産経ニュース

iPS心臓病治療 命を救う再生医療の試金石 高いハードル、安全面で慎重対応

ライフ ライフ

記事詳細

更新


iPS心臓病治療 命を救う再生医療の試金石 高いハードル、安全面で慎重対応

 iPS細胞を使った大阪大チームの治療計画が了承された心不全は、国内で年間20万人が死亡する心臓病の中で最も死者が多い病気だ。iPS細胞による再生医療は患者の命を救う領域に初めて踏み出すことで、本格的な幕開けを迎える。

 人のiPS細胞は京都大の山中伸弥教授が平成19年に世界で初めて作製。多様な細胞を作り出せるため、病気やけがで失われた組織や臓器に目的の細胞を移植し、機能を回復させる再生医療への応用が急ピッチで進んだ。

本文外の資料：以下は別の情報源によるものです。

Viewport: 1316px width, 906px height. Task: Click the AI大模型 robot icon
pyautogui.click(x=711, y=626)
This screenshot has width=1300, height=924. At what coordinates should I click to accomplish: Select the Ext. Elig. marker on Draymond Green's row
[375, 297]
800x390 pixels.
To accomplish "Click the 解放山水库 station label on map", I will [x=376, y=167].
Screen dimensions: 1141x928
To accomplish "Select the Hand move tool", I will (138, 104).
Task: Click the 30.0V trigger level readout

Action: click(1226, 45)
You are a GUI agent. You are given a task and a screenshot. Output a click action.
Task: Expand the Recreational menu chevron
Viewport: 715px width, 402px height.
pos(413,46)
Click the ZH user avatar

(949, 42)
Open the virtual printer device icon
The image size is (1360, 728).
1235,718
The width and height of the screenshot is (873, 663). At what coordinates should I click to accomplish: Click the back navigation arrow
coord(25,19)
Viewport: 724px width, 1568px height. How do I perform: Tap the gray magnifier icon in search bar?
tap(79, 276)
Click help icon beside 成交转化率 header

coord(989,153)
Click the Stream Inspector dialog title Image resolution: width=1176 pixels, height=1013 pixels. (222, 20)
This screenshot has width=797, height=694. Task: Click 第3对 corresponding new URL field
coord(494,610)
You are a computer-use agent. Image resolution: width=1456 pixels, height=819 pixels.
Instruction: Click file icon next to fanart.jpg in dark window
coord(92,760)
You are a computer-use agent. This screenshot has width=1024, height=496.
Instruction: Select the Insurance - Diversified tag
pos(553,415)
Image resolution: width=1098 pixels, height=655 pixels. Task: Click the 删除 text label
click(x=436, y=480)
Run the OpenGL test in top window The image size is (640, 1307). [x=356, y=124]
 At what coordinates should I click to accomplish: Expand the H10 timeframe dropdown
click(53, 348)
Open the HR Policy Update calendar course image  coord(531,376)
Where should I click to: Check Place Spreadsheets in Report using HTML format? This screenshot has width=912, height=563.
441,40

 患者に細胞を移植する臨床研究は、26年に理化学研究所などが加齢黄斑変性という重い目の病気を対象に世界で初めて実施。これと比べ今回の計画は、はるかに難度が高いという。

 大阪大チームを率いる澤芳樹教授は「疾患が重篤で生死に関わる点が、眼病と異なる難しさだ」と話す。生死と向き合いながら心臓の機能を改善しなければならず、安全面でより慎重な対応が求められる。開胸手術を伴うことから、患者の負担も少なくない。

 細胞1億個を移植

 移植に使用する細胞の数も桁違いだ。加齢黄斑変性では患者1人当たり数万個だったが、今回は患部が大きいことから約1億個にも跳ね上がる。

 iPS細胞は、移植に使った細胞の一部ががん化する懸念があり、使う細胞が多いほどリスクが高まる。心筋細胞にきちんと分化しているかを確認し、未分化の細胞を取り除く手間のかかる作業も増える。分化しなかった細胞がシートに混じってしまうと、がん化したり不整脈が発生したりする恐れがあるためだ。